PROVIDED DATA:
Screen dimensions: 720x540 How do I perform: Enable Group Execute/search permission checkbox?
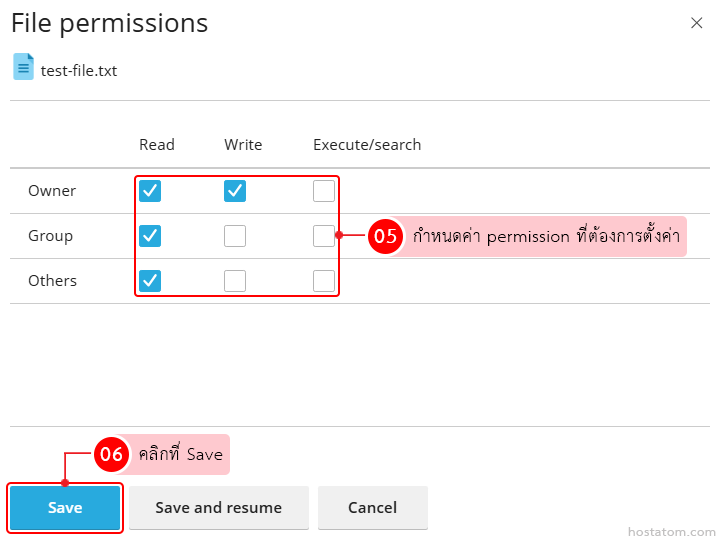(323, 236)
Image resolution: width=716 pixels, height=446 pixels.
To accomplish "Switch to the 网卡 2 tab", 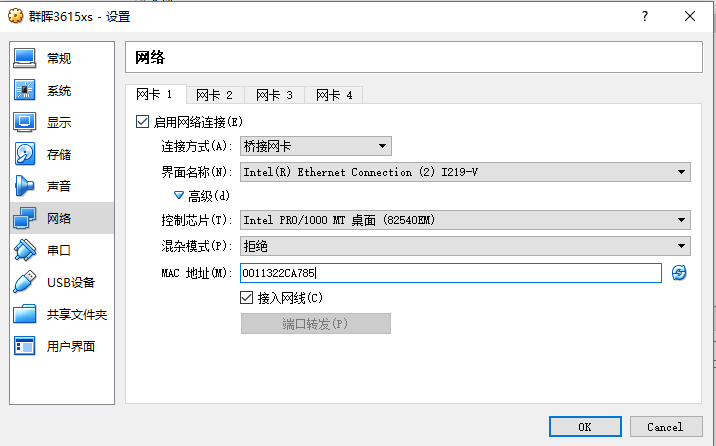I will pos(215,95).
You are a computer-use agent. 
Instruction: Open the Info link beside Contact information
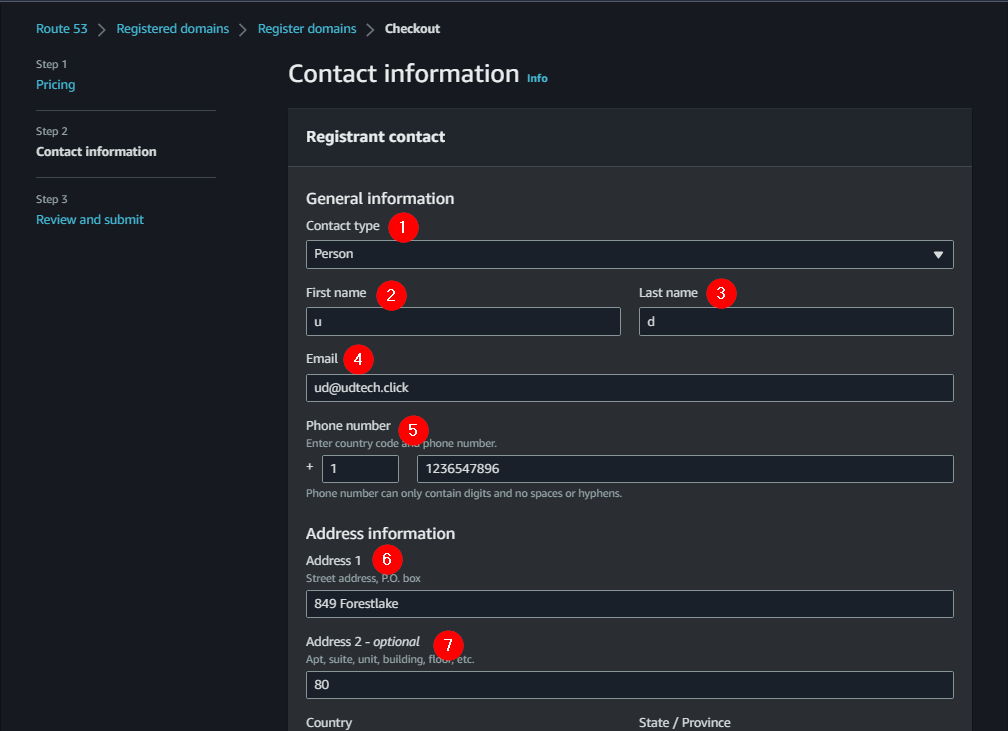pyautogui.click(x=537, y=78)
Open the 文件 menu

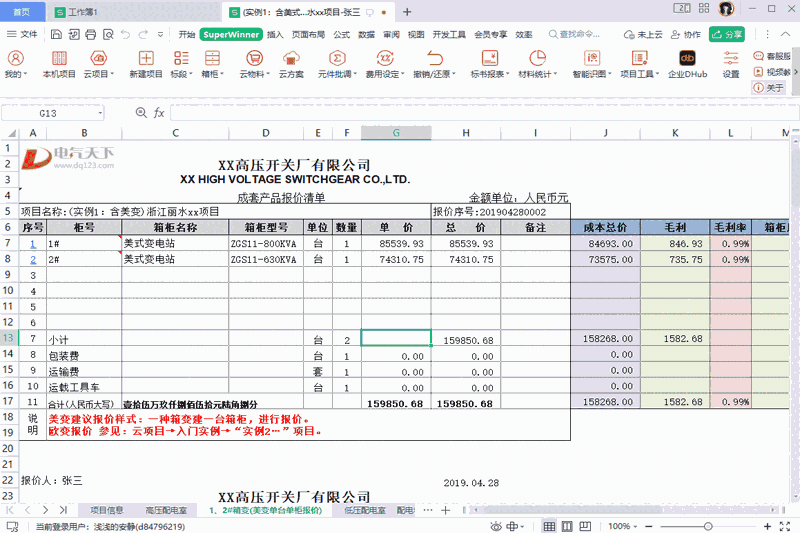23,34
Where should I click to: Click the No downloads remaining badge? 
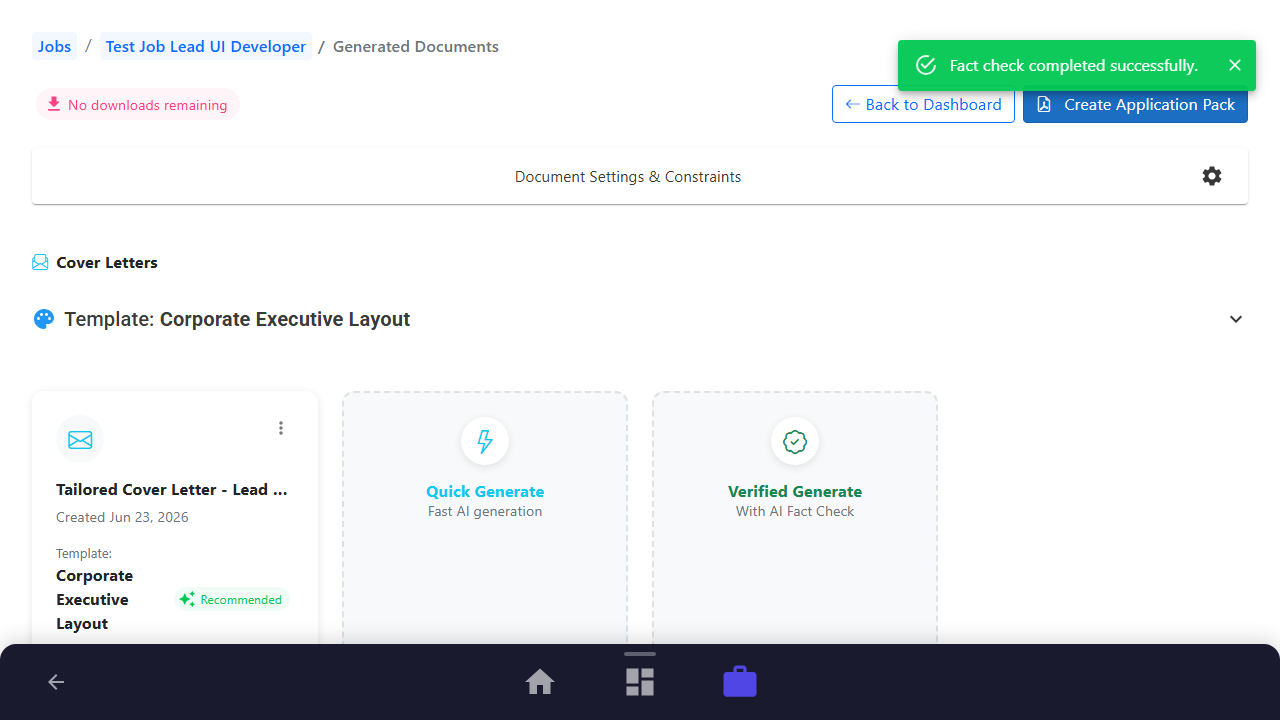click(x=138, y=105)
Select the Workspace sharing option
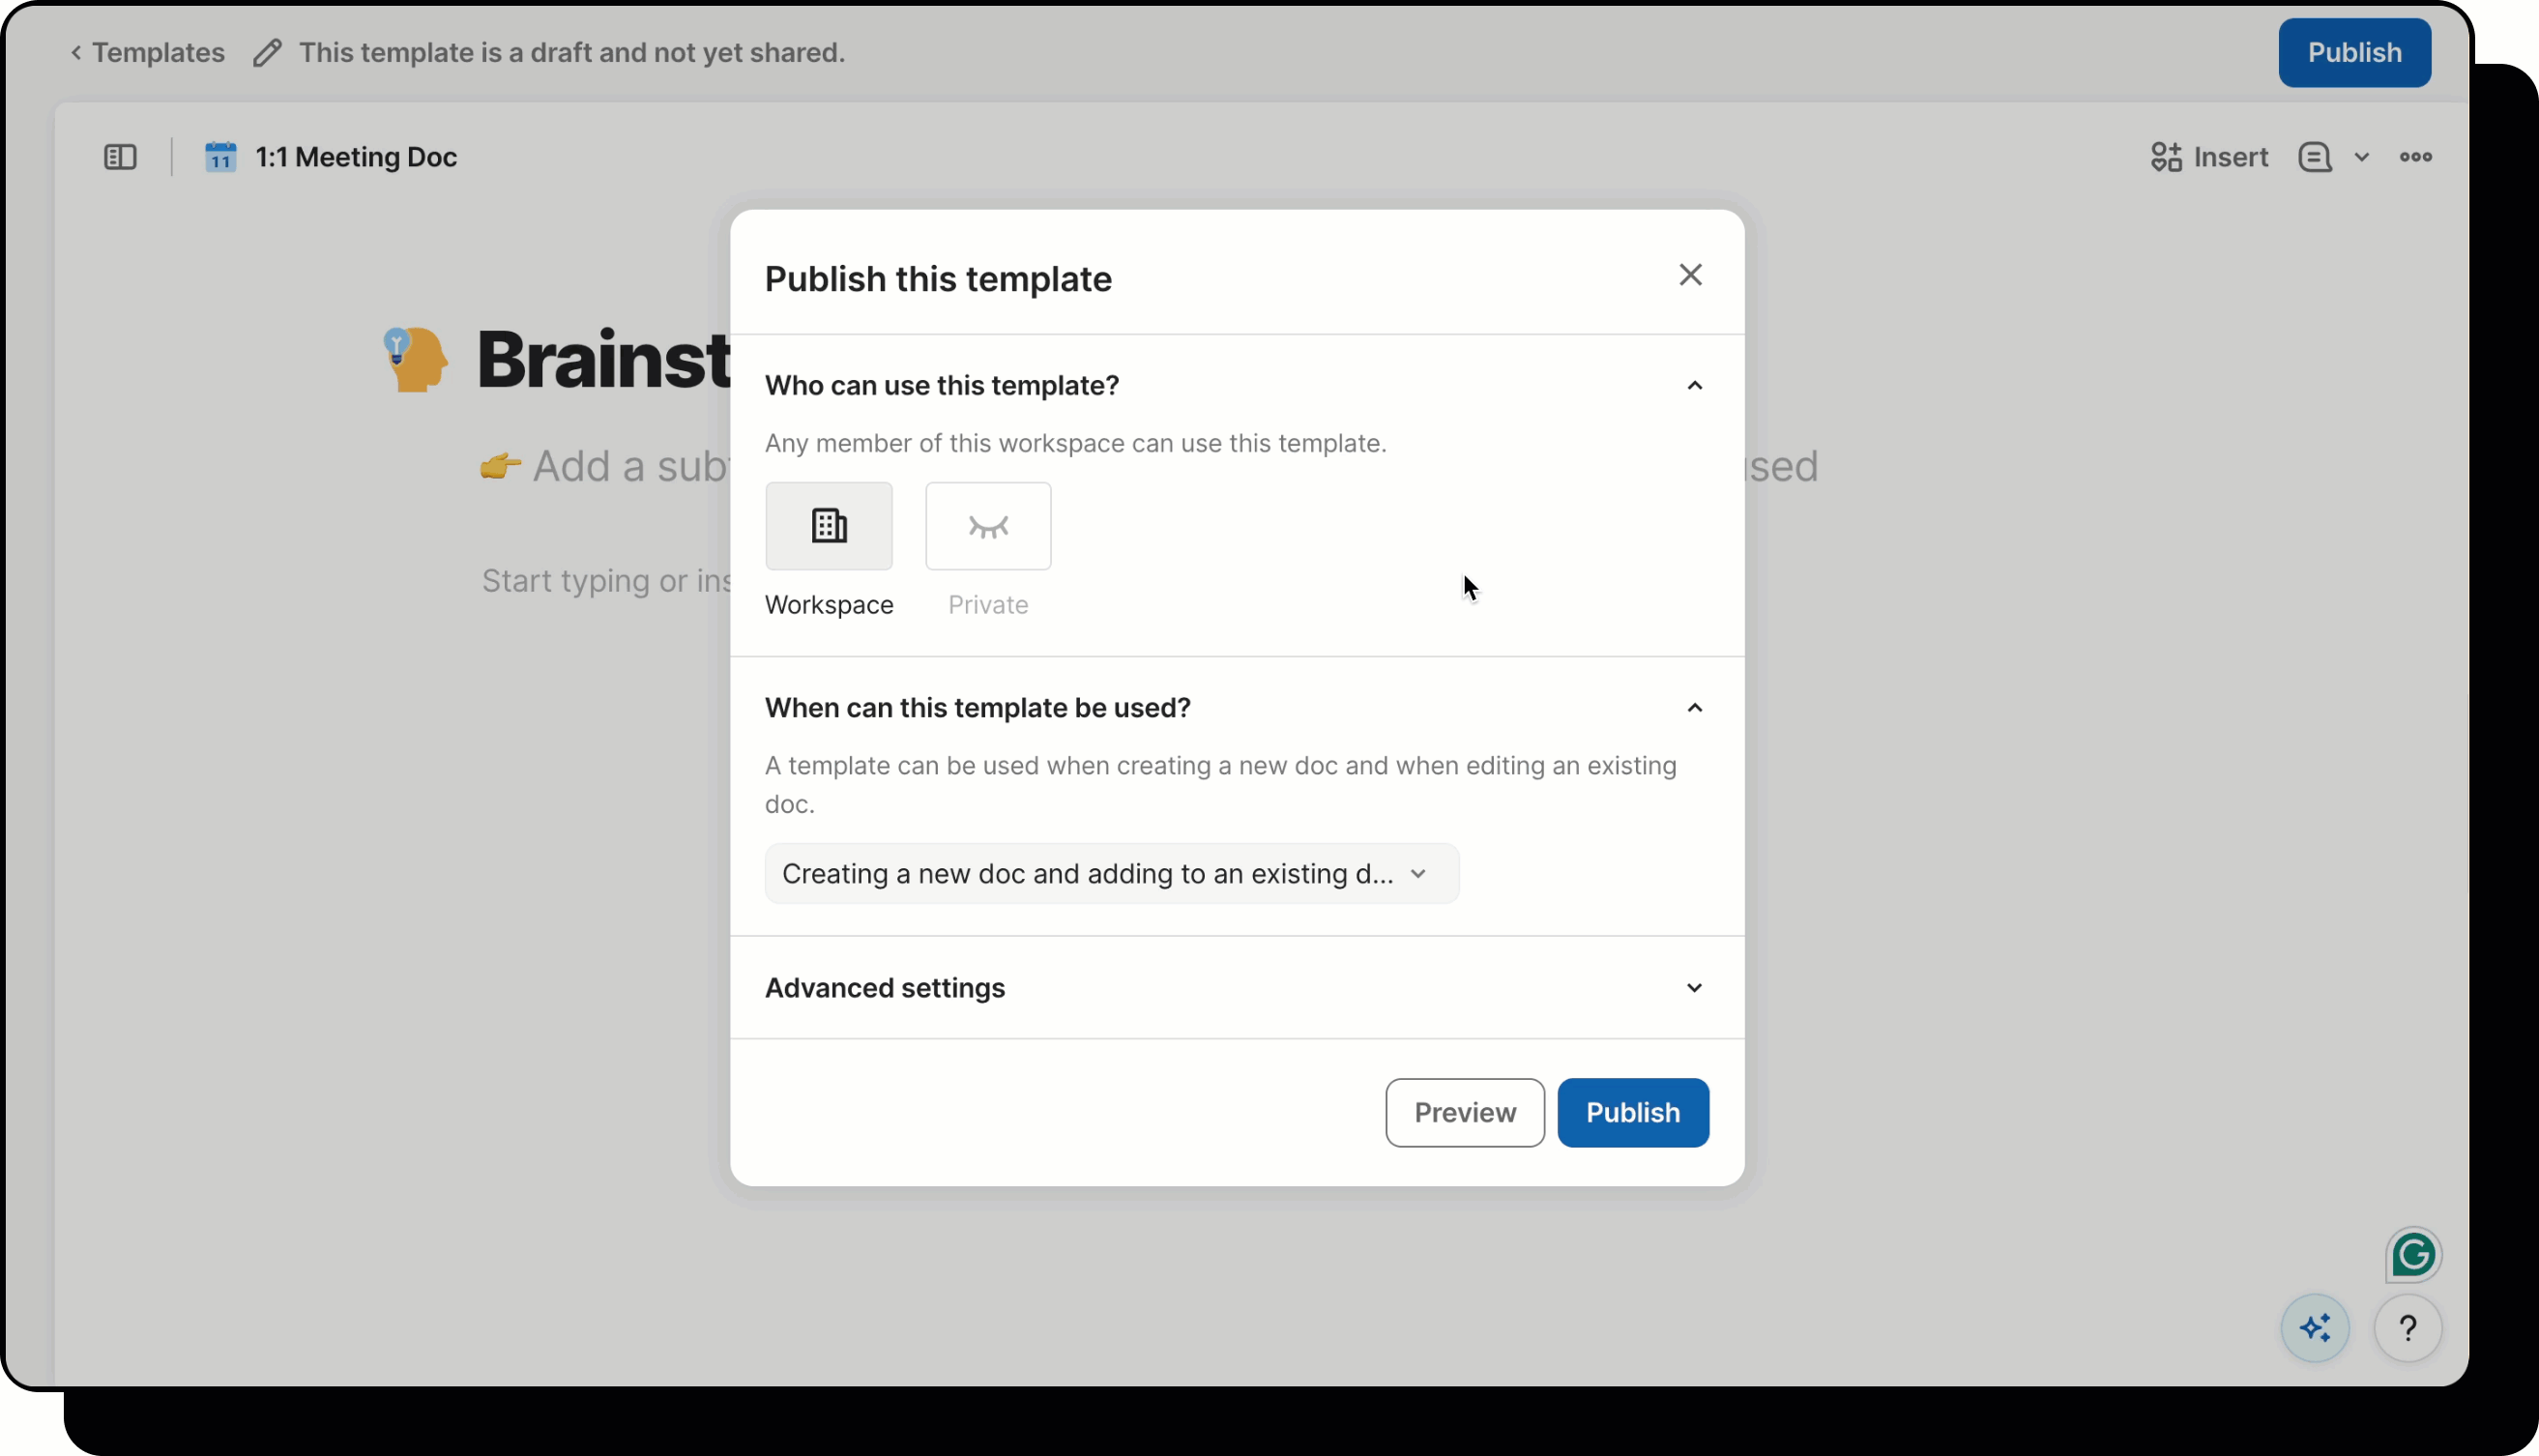 [x=829, y=526]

WHAT YOU ARE ASKED TO DO: Pictures do not belong in your copy; restate word for word the lines from the one containing "You are a computer-use agent." through the last line of the records above.

RESULT:
You are a computer-use agent. 
Instruction: Open the Info link beside Contact information
pyautogui.click(x=537, y=78)
Open the 文件 menu

23,34
Where should I click to: Click the No downloads remaining badge? 
click(x=138, y=105)
Select the Workspace sharing option
 [x=829, y=526]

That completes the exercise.